Monday, October 5, 2015

Bob Brozman


The twenty-seven-piece Bob Brozman Orchestra assembled for “Lumière” (2007)



Broken String Legacy:

Bob Brozman (1954-2013)

by Jamie Jobb

On long car trips, we like to pop in the CD of Bob Brozman’s massive solo album “Lumière”, a “collection of musical postcards” that’s perhaps the single most outrageous solo performance project ever produced by a musician.  Certainly it’s more than a mere “concept album”.  “Lumière” takes your ears around the world in a dozen tunes.  Every track is worth hearing more than once and it’s perfect music for driving Interstate highways in the West.  
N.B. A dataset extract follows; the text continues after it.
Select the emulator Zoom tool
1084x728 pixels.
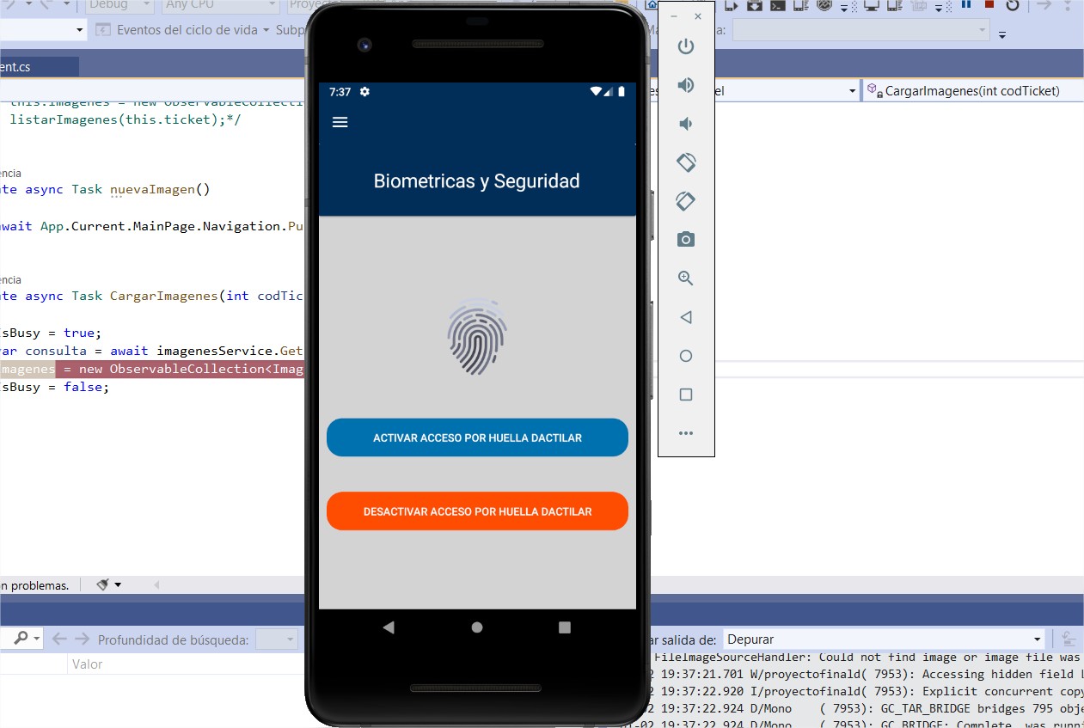pos(686,278)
The tracklist is indeed a virtual international musical tour: “N’Oubliez Pas La Réunion” takes us to an Indian Ocean island; “Calypso Calaloo” to Trinidad; “Chaturangui Gazal” to Turkey, Greece, Iran; “Mazurka Maracaibo” down to Venezuela; “Aloha Laie” to Hawaii; “Bamako Blues” - West Africa; “Ska Waltz Train” - Jamaica; “Afro Mada” - East Africa; “Yaeyama Okinawa” - Japan. The album also includes three other tunes of more generic “worldly” derivation … “Tango Medzinárodny” - an “international tango”; “Lumière De La Mer” - an “island of imagination” and “Mars Over Sorrento” - set somewhere in the sunny south.  None of it requires a passport to listen.

Just composing such a cross-section of world music would have been enough for most musicians.  But Brozman, a self-proclaimed “roving guitar anthropologist”, took his project to obsessive lengths.  Every note from every instrument on every tune on the album flowed from the fingers of that one man pictured twenty seven times in a fez above.
Presenting himself as a totally digital one-man band -- “The Bob Brozman Orchestra” -- he dubbed new tracks over-and-over the initial track, himself playing each new instrument onto the others one-at-a-time!  Sometimes Daniel Thomas, who mixed and mastered the tracks at Moon Rocks Studio in Santa Cruz, would lay down an initial percussive riff but all the notes came from Brozman’s spontaneous handy work.  Thus he built up his tunes like a sonic layer cake, with each instrument laid over the next, and all played by the same talented yet troubled guy.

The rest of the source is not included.